The United States has also issued effective Dec. 13 a “continuation patent” which greatly broadens the claims from the company’s first issued patent, US 11145774, and now includes the most modern cell structures.
Dr. Ben Damiani, a veteran inventor in the solar and semiconductor sectors who previously worked at Suniva and Intel and is now Solar Inventions’ CTO, discovered he could create multiple “lanes” or subcells on a single silicon wafer by electrically dividing each cell during the metalization process. The process requires no capital expenditure or process change from PV cell manufacturers to implement. This technique effectively creates a new architecture that improves cell, module and system performance, while saving up to 18% of the silver required — which contributes to a $2-5 million savings per gigawatt at prevailing silver prices.

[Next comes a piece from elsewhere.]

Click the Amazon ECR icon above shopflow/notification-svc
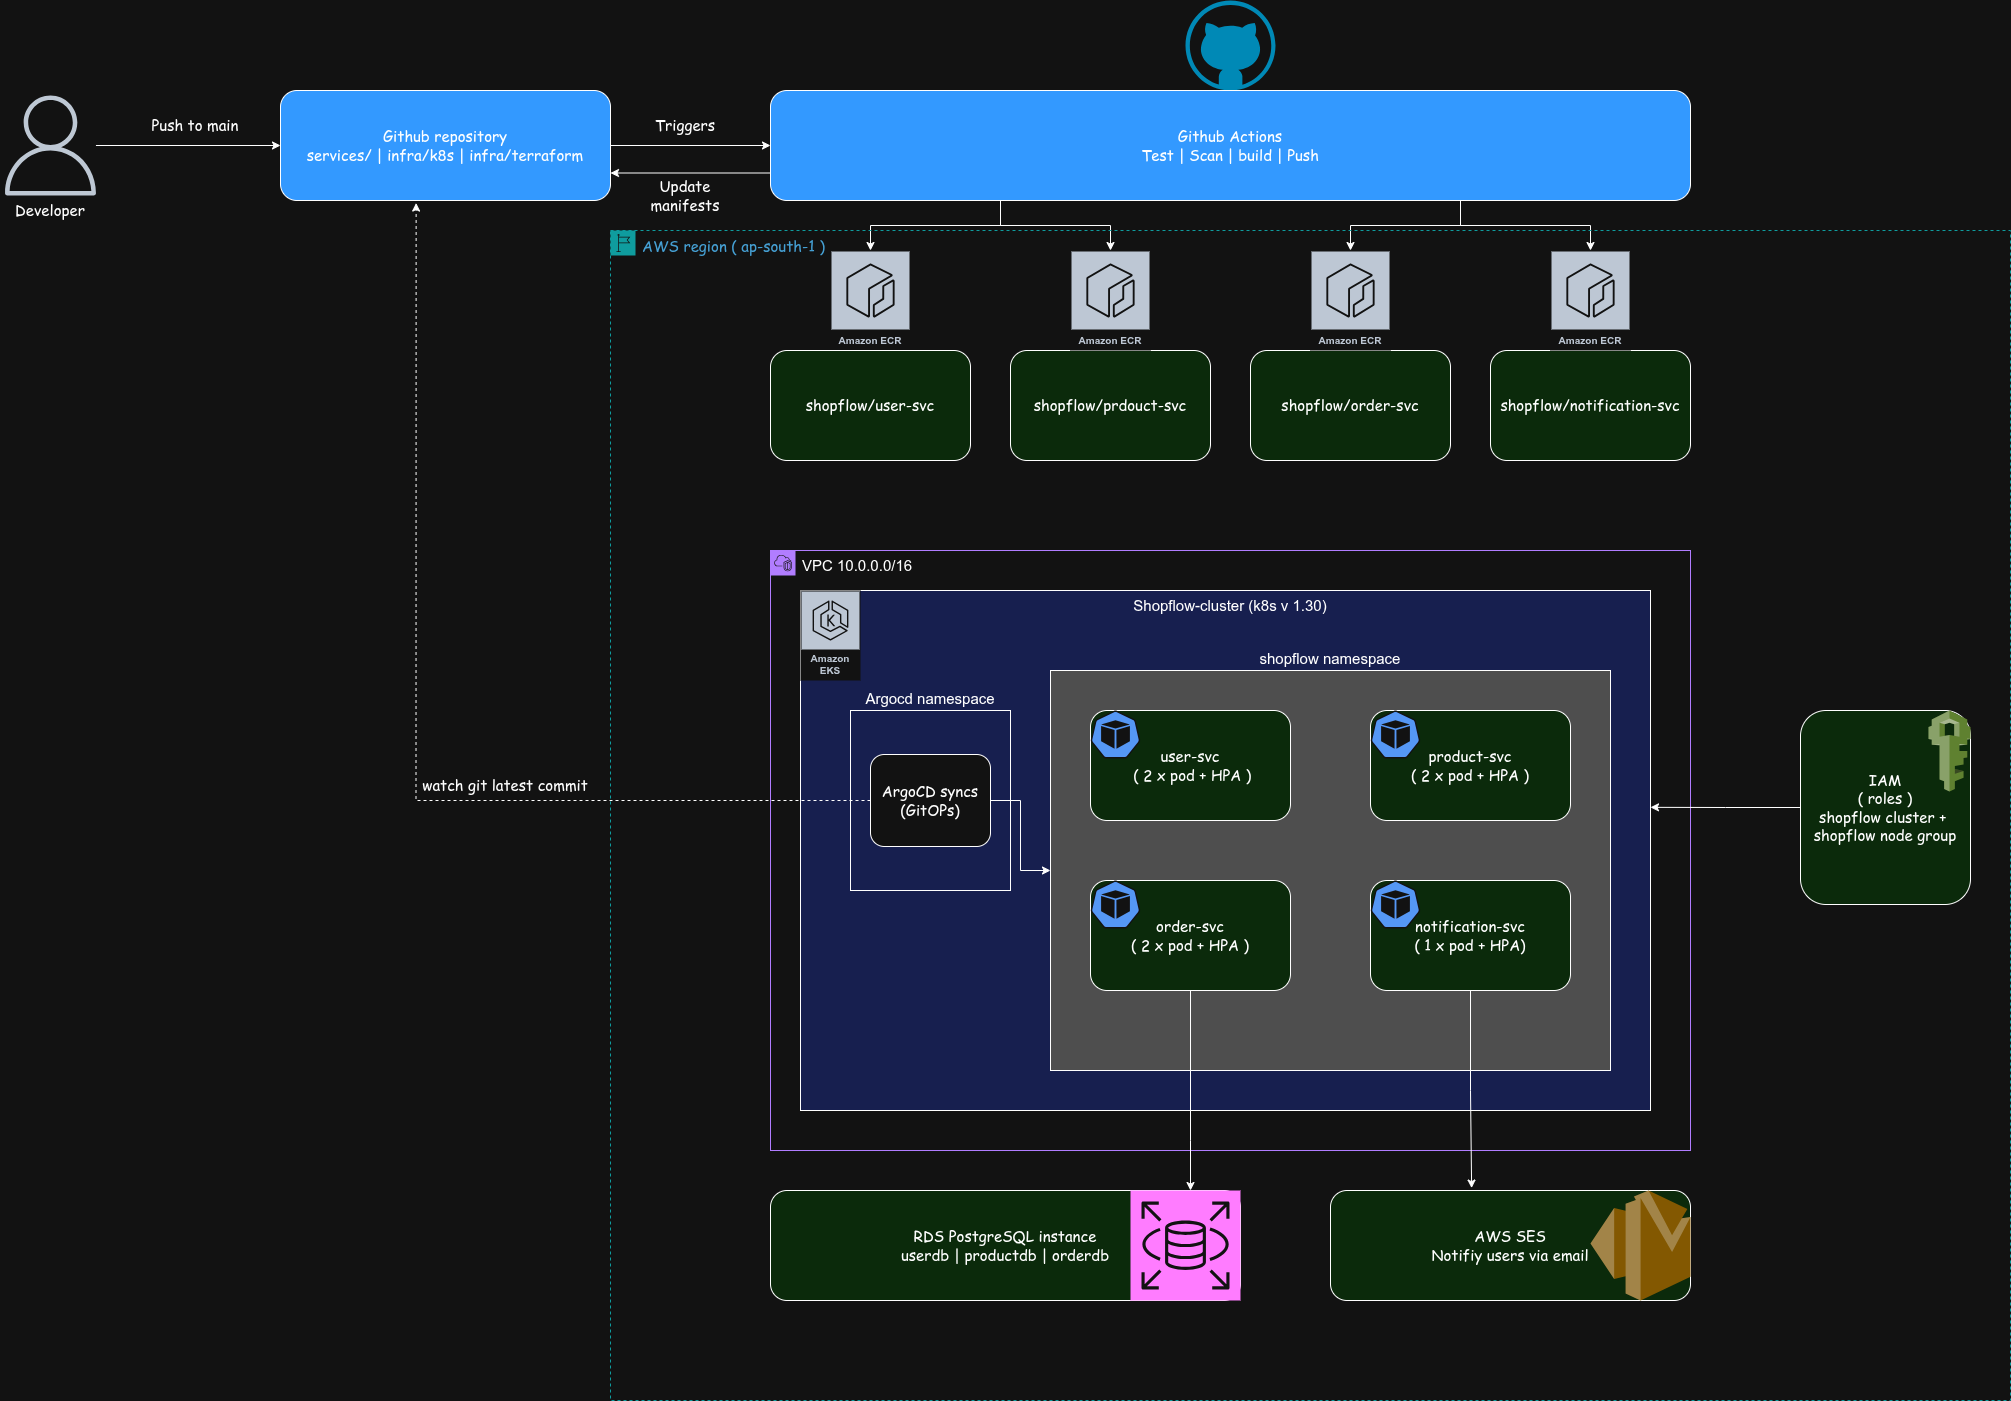Screen dimensions: 2011x1401 [1590, 291]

“As the solar industry shifts to new cell structures such as TOPCon and HJT and production continues to accelerate around the globe, the economic benefits of our Configurable Current Cell (C3) technology gain importance,” Damiani said. “C3 dramatically increases silver cost savings for solar cell manufacturers, while adding power and resiliency.”
China recently issued patent CN 111868935 for Solar Inventions’ C3 technology, on October 21, 2022. Israel published patent IL 279079 in November, and lacking opposition, will issue it on February 1, 2023. Applications are pending in the European Union and 13 additional countries, including Australia, Brazil, Canada, Egypt, India, Japan, Korea, Mexico, Saudi Arabia, Taiwan, Turkey, United Arab Emirates, and Vietnam, which together account for nearly 90% of the worldwide solar market.
The improved cells and panels can easily be made on existing PV factory lines, without any new equipment or materials. CEO Gregg Freishtat said manufacturers that license the technology will pay only a fraction of the silver savings created thereby guaranteeing increased profit from the very first cell produced using C3.
News item from Solar Inventions
“The improved cells and panels can easily be made on existing PV factory lines, without any new equipment or materials. CEO Gregg Freishtat said manufacturers that license the technology will pay only a fraction of the silver savings created thereby guaranteeing increased profit from the very first cell produced using C3.”
There seems to be a codicil in just about every Engineered solution to a problem. In this case reducing expensive silver as a conductor and interconnect in future solar PV cells. Will these panels be determined unworthy of recycling when they are broken or old? The narrative right now is (all) old and broken solar PV panels go into a landfill. There are more and more solar PV panel recycling businesses popping up each year. So, could solar PV panels with less “mineable” materials become less apt to be recycled but sent to landfills?